Following charts outline the performance comparison based on Google Benchmarking performed on the 5.1 operating system of Huawei Enjoy 5s:
- Single-threaded acquisition through Libunwind
- Single-threaded acquisition through TLS
- Libunwind with 10 threads
- TLS method with 10 threads
As presented in the preceding statistical charts, in single-thread mode, the TLS method acquires the call stack at a speed that is 10 times faster than Libunwind. In 10-thread mode, the TLS method acquires the call stack at a speed that is 50 to 60 times faster than Libunwind.
Advantages and Disadvantages
The primary advantage of this solution is the highly improved acquisition speed which meets the requirement of frequent stack backtrace.

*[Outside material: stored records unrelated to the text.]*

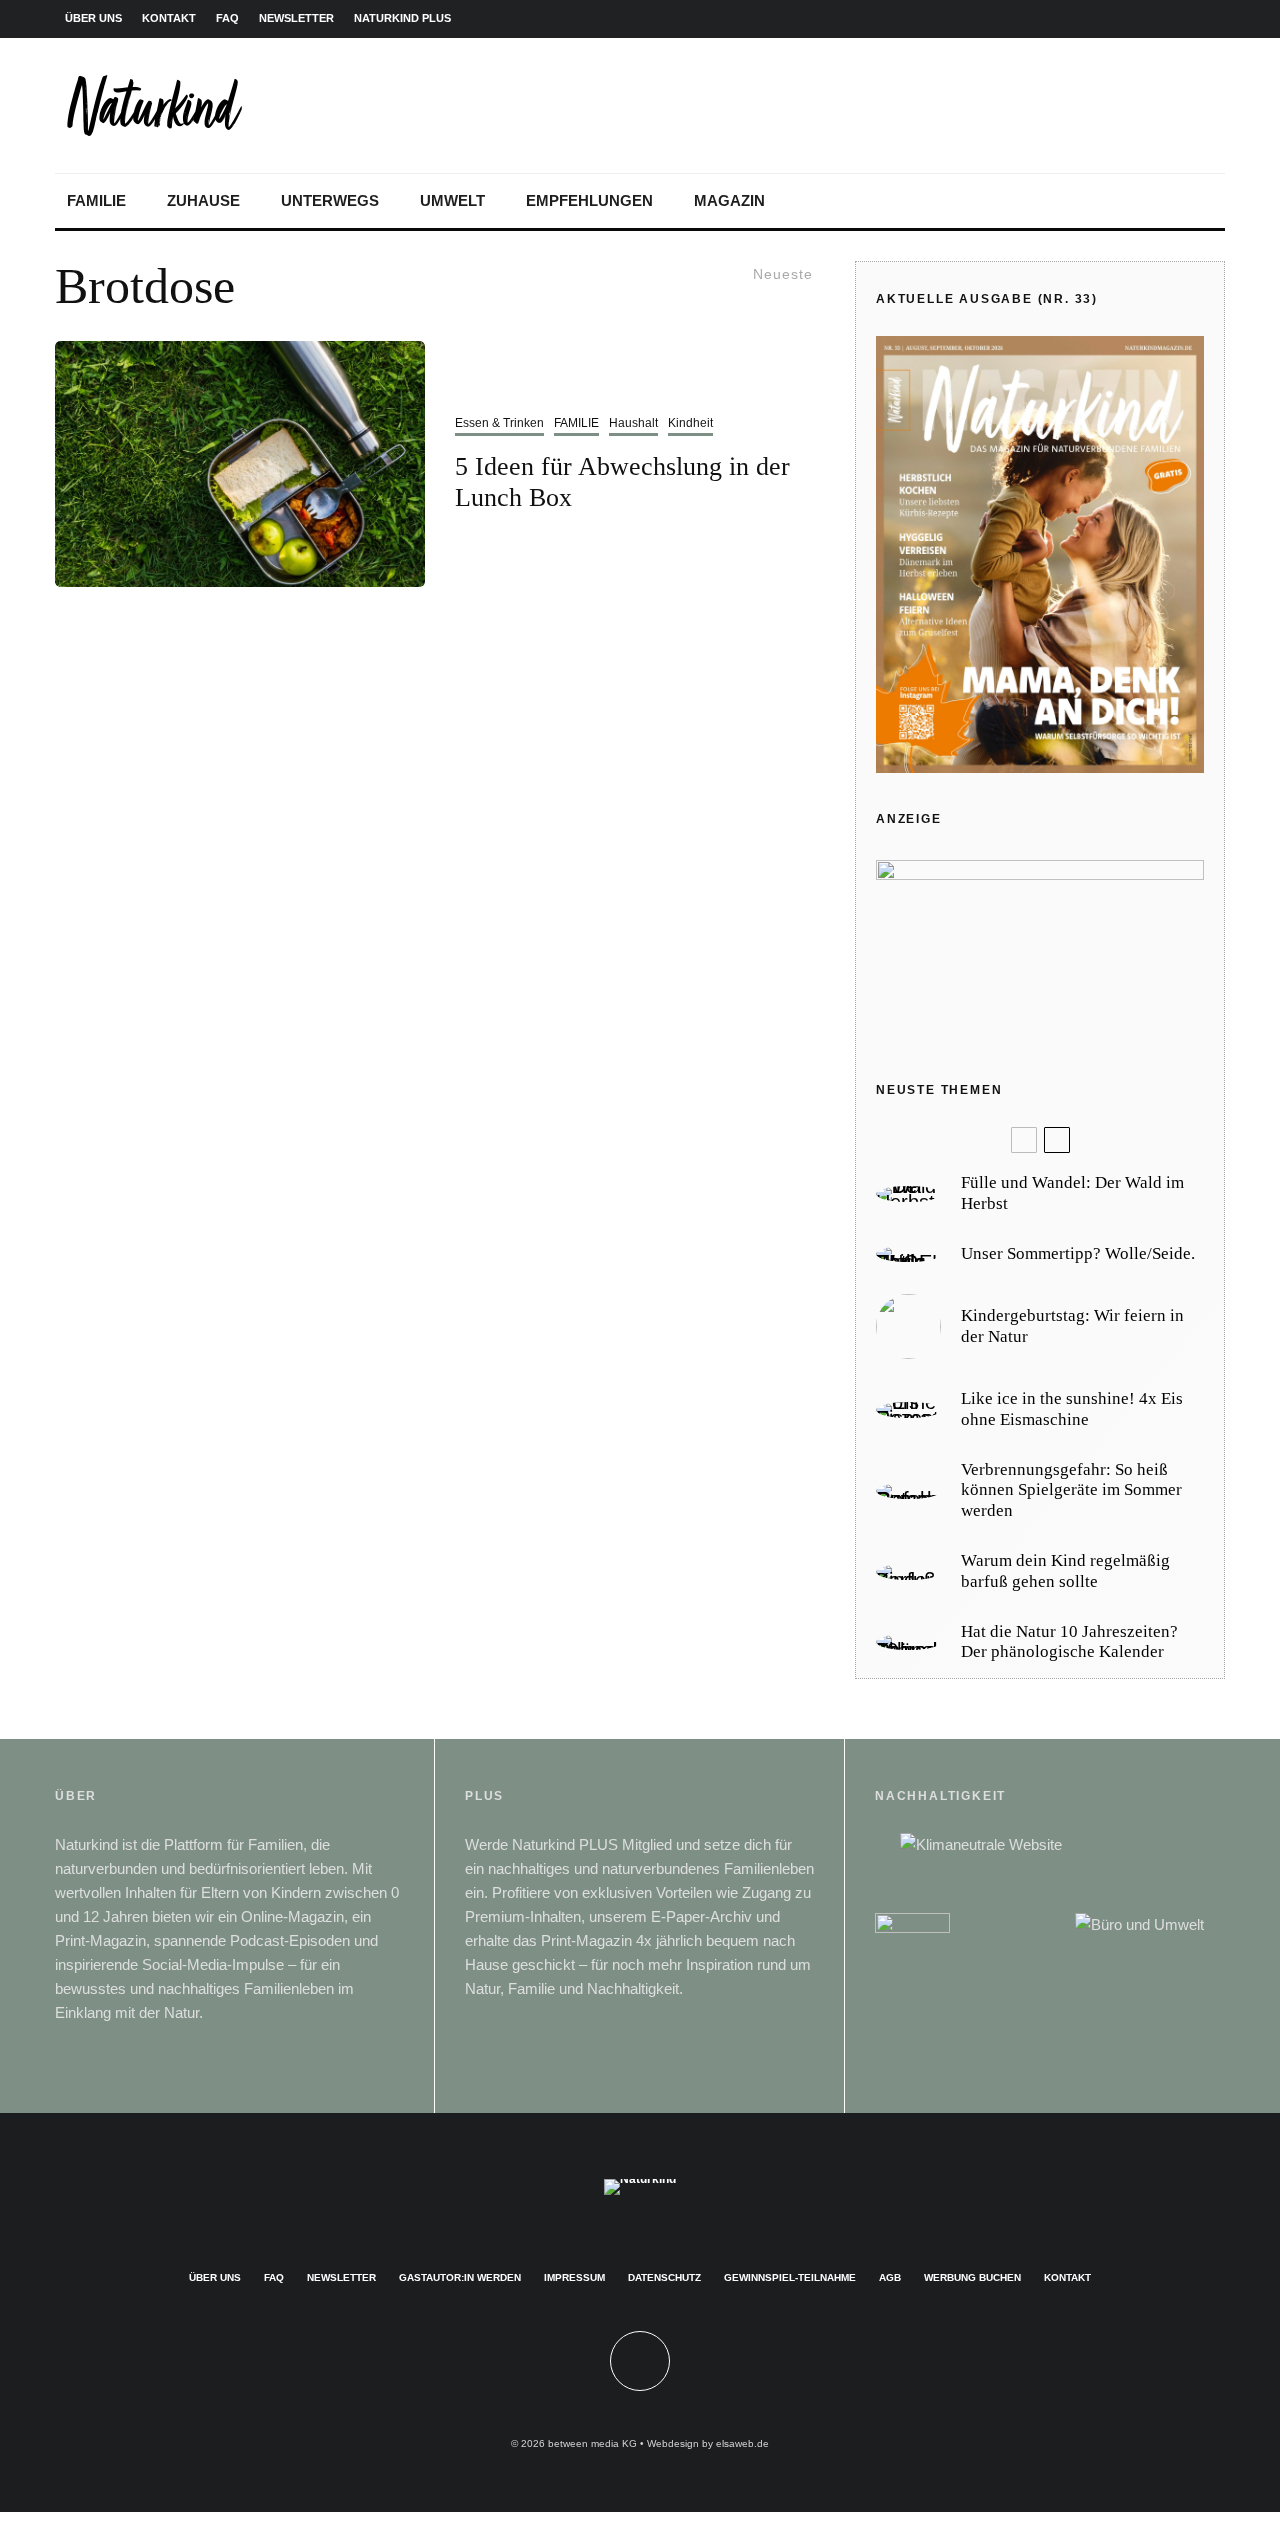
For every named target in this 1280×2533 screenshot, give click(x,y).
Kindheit (690, 423)
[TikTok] (1209, 19)
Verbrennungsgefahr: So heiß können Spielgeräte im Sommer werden (1071, 1490)
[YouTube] (1177, 19)
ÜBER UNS (93, 18)
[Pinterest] (1145, 19)
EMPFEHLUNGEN (589, 200)
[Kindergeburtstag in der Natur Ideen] (908, 1326)
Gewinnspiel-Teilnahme (790, 2277)
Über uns (215, 2277)
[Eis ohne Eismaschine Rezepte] (908, 1410)
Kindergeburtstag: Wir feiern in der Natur (1072, 1325)
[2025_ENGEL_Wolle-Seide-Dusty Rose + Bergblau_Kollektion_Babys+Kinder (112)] (908, 1254)
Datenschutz (664, 2277)
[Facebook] (1081, 19)
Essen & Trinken (499, 423)
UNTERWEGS (330, 200)
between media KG (592, 2443)
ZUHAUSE (203, 200)
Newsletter (341, 2277)
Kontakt (1067, 2277)
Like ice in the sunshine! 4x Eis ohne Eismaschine (1072, 1408)
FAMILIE (96, 200)
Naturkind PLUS (402, 18)
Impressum (574, 2277)
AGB (890, 2277)
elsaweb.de (742, 2443)
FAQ (227, 18)
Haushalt (633, 423)
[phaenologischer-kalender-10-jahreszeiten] (908, 1642)
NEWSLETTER (296, 18)
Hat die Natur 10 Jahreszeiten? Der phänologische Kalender (1069, 1641)
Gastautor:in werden (460, 2277)
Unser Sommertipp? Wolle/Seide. (1078, 1253)
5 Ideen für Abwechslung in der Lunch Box (622, 482)
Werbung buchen (972, 2277)
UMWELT (452, 200)
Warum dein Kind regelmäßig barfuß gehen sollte (1065, 1570)
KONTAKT (169, 18)
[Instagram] (1113, 19)
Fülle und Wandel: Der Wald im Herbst (1072, 1192)
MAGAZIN (729, 200)
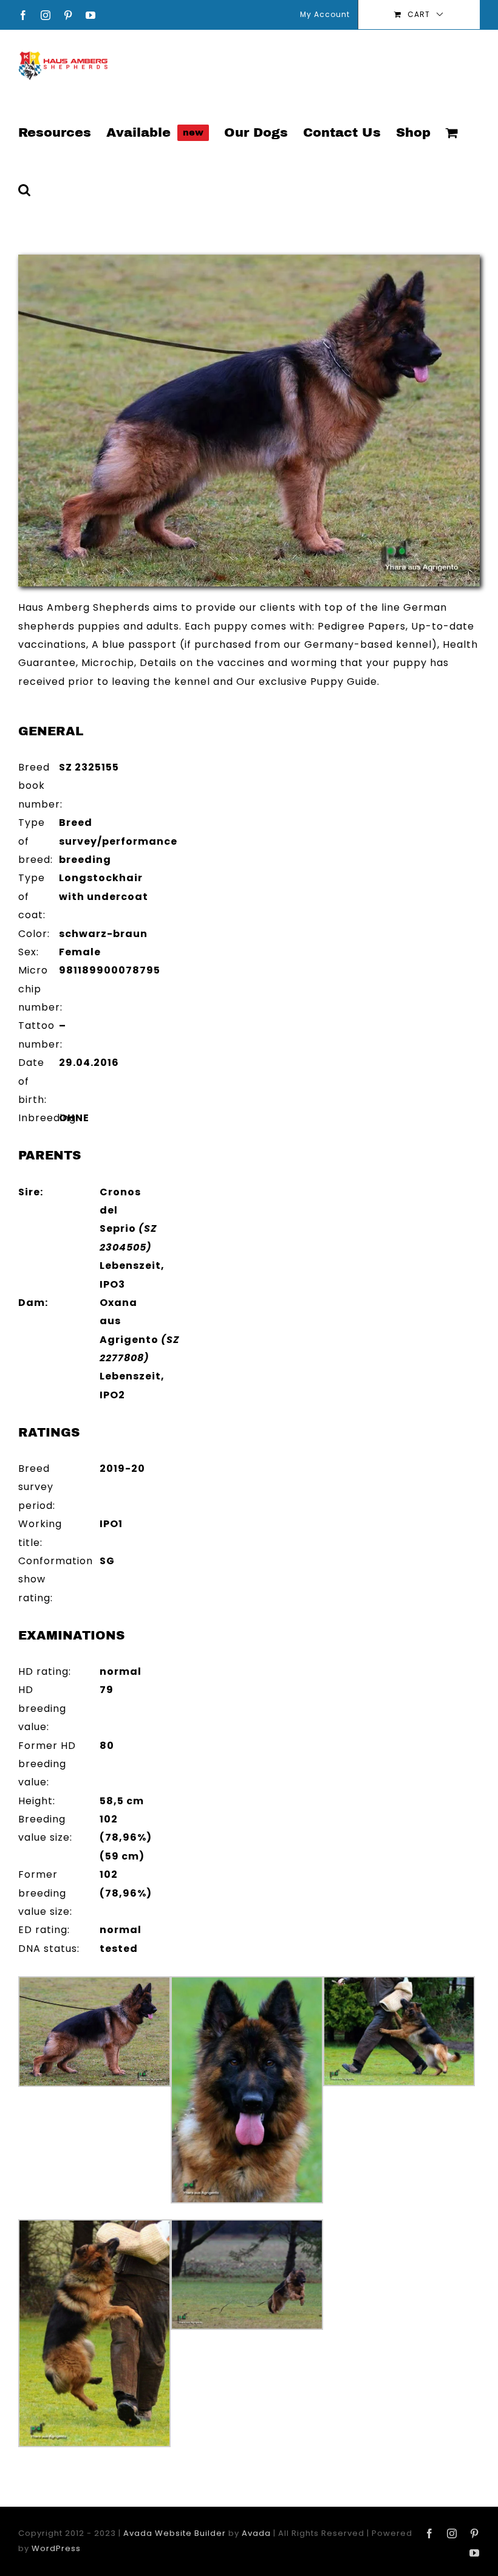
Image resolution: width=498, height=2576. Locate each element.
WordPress (56, 2548)
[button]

On the other hand, increased code size due to instrumentation by using the compiler is a critical limitation of this approach. The lengthy code can only be used by memory test packages, and not online. However, this problem can be solved through continuous integration via a common library. A corresponding memory test library is created from each C++ project upon delivery.
After accelerating the acquisition of the memory allocation stack, you can troubleshoot native memory leaks by using Google-provided tools, such as DDMS and the adb shell am dumpheap -n pid /data/local/tmp/heap.txt command. However, such troubleshooting is inefficient and must be performed in the defined mobile phone environment.
To improve the efficiency of troubleshooting native memory leaks, we built a comprehensive system as described below:
- Use the malloc_debug module of LIBC for memory monitoring. It is inconvenient to enable memory monitoring via the official method, as well as it is not conducive to automatic testing. Instead, you can compile code in your project to hook all memory functions and jump to the monitoring function leak_xxx of malloc_debug to execute the code. This approach ensures that malloc_debug monitors all memory applications and release operations and collects statistics accordingly.
- Use get_tls_backtrace to execute LIBC_HIDDEN int32_t get_backtrace_external(uintptr_t* frames, size_t max_depth) that is used in the malloc_debug module, in combination with stack backtrace acceleration.
- Establish socket communication to enable external programs for exchanging data through a socket and conveniently acquire memory data.
- Build a web client to acquire and parse the uploaded memory data for display. The address must be reverse engineered by using addr2line.
- Write test cases to be executed in combination with automatic testing. When testing begins, use the socket to collect memory information and subsequently store it. When testing ends, upload the memory information to the platform for parsing and send an evaluation email. When an alert is triggered, you can perform troubleshooting on the web client based on the memory curve and call stack information.